De acordo com a Unidade de Saúde de Ilha de São Miguel (USISM), na sequência da declaração de calamidade pública regional pelo Governo dos Açores, devido ao encerramento do Hospital do Divino Espírito Santo (em Ponta Delgada), o Centro de Saúde da Lagoa passa a dispor deste Serviço de Atendimento Urgente (SAU) das 08:00 às 24:00, para níveis de urgência azul e verde.

Um incêndio que deflagrou no hospital de Ponta Delgada pelas 09:40 locais de sábado (10:40 em Lisboa) e só foi declarado extinto às 16:11 obrigou à transferência de todos os doentes que estavam internados para unidades de saúde em São Miguel, noutras ilhas açorianas e na Madeira.

Segundo a nota da USISM, o serviço de urgência “é composto por dois gabinetes médicos e dois espaços para realização de intervenções de enfermagem, e complementa a oferta de unidades de urgência já existente”.

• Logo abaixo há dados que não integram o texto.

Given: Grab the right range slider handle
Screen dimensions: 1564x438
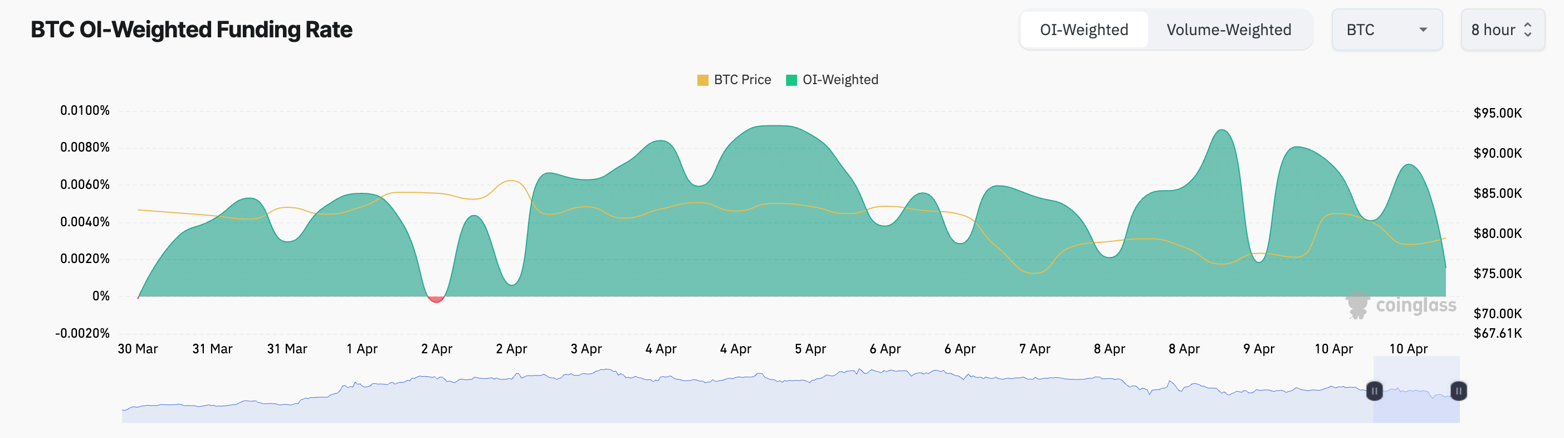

O SAL fica instalado no piso -1 do centro de saúde e o acesso é feito pela entrada lateral, na Rua Francisco Carreiro da Costa.

Antes de acederam a este serviço, os utentes deverão ligar para a Linha de Saúde 808 24 60 24, de acordo com a USISM, que recorda existirem unidades básicas de urgência abertas 24 horas nos Centros de Saúde de Nordeste, Povoação, Ribeira Grande e Vila Franca do Campo.

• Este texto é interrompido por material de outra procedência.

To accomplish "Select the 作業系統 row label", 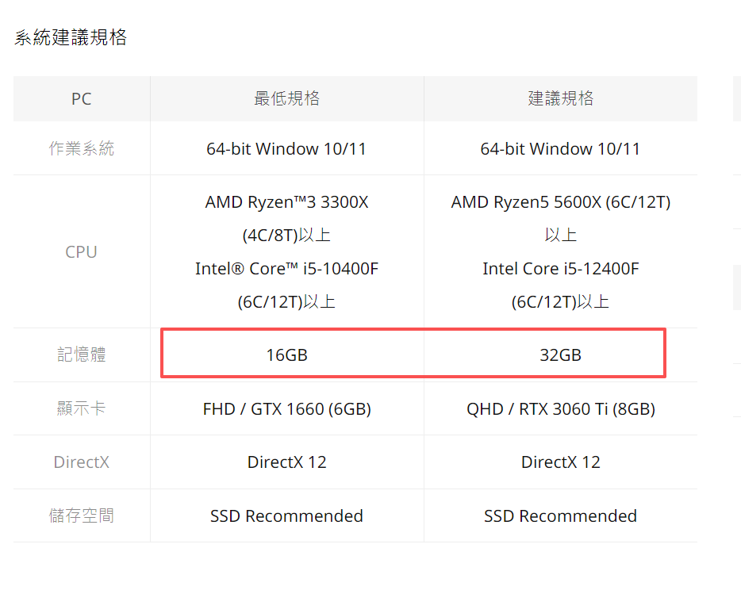I will (x=81, y=148).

Também para se dirigirem a estas valências os utentes devem ligar para o 112 (em caso de urgência e/ou acidente) ou para a Linha Saúde (doença aguda, descompensação de doença crónica ou outras situações).

No domingo, o Governo dos Açores declarou a situação de calamidade pública devido ao incêndio no hospital de Ponta Delgada e a secretária regional da Saúde e Segurança Social, Mónica Seidi, disse que a unidade de saúde já foi alvo de duas vistorias, mas ainda não há previsão para retomar o normal funcionamento do equipamento. Não foi ainda divulgada uma contabilização dos estragos do fogo, que terá sido motivado por um problema elétrico.

Na altura do incêndio estavam no estabelecimento de saúde 333 doentes e foi necessário proceder à transferência de 240, segundo a titular da pasta da Saúde.